* **Given information**:

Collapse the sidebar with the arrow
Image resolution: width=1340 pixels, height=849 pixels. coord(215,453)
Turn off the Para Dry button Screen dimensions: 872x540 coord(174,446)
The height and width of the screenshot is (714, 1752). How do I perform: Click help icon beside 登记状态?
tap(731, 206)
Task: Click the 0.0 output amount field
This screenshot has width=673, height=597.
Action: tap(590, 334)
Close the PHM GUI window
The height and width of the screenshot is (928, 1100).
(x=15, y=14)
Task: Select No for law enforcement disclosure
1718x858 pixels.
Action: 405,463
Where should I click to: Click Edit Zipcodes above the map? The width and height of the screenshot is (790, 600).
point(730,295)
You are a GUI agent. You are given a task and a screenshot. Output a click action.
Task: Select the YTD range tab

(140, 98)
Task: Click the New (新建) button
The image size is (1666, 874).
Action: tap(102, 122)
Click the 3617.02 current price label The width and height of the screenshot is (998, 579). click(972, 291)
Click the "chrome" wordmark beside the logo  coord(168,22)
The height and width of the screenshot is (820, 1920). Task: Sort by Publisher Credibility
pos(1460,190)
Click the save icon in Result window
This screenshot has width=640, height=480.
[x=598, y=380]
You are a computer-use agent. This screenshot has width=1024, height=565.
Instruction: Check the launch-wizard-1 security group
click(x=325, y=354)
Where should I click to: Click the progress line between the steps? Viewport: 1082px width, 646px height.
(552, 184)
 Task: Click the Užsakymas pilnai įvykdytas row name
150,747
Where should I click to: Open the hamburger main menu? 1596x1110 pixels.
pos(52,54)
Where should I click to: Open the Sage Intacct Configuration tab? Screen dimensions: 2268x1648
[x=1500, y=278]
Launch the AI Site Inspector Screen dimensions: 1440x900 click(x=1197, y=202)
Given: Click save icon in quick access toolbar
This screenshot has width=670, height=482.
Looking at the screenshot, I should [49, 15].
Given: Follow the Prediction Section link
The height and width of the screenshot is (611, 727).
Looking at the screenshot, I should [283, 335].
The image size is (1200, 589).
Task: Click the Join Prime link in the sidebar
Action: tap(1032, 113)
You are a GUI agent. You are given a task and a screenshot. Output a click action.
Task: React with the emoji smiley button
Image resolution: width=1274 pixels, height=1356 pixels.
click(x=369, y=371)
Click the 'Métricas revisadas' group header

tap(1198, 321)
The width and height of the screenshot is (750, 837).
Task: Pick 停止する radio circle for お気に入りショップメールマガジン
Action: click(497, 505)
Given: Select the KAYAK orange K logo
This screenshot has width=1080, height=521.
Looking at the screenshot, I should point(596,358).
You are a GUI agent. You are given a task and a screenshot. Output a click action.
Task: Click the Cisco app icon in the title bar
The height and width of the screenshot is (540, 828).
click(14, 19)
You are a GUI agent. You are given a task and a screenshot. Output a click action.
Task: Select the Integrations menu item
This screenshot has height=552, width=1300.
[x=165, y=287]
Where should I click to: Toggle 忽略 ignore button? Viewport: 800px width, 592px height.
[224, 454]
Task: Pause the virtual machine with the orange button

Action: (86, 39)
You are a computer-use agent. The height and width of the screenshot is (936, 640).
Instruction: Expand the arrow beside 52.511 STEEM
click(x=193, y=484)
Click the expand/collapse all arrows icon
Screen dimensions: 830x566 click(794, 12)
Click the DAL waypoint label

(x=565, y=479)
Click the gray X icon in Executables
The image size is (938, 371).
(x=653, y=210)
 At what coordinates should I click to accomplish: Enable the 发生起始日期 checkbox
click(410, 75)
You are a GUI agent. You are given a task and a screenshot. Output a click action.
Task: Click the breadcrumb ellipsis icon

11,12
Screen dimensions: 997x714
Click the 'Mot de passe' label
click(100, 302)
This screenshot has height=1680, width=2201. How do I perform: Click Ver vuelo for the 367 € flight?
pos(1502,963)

* **What you will do**: Reproduce the entries above exactly, but only the lines between the line holding "The height and width of the screenshot is (820, 1920)." and the line holding "Given: Follow the Prediction Section link", inclusive.

* **Final answer**:
The height and width of the screenshot is (820, 1920). Task: Sort by Publisher Credibility
pos(1460,190)
Click the save icon in Result window
This screenshot has width=640, height=480.
[x=598, y=380]
You are a computer-use agent. This screenshot has width=1024, height=565.
Instruction: Check the launch-wizard-1 security group
click(x=325, y=354)
Where should I click to: Click the progress line between the steps? Viewport: 1082px width, 646px height.
(552, 184)
 Task: Click the Užsakymas pilnai įvykdytas row name
150,747
Where should I click to: Open the hamburger main menu? 1596x1110 pixels.
pos(52,54)
Where should I click to: Open the Sage Intacct Configuration tab? Screen dimensions: 2268x1648
[x=1500, y=278]
Launch the AI Site Inspector Screen dimensions: 1440x900 click(x=1197, y=202)
Given: Click save icon in quick access toolbar
This screenshot has width=670, height=482.
Looking at the screenshot, I should [49, 15].
Given: Follow the Prediction Section link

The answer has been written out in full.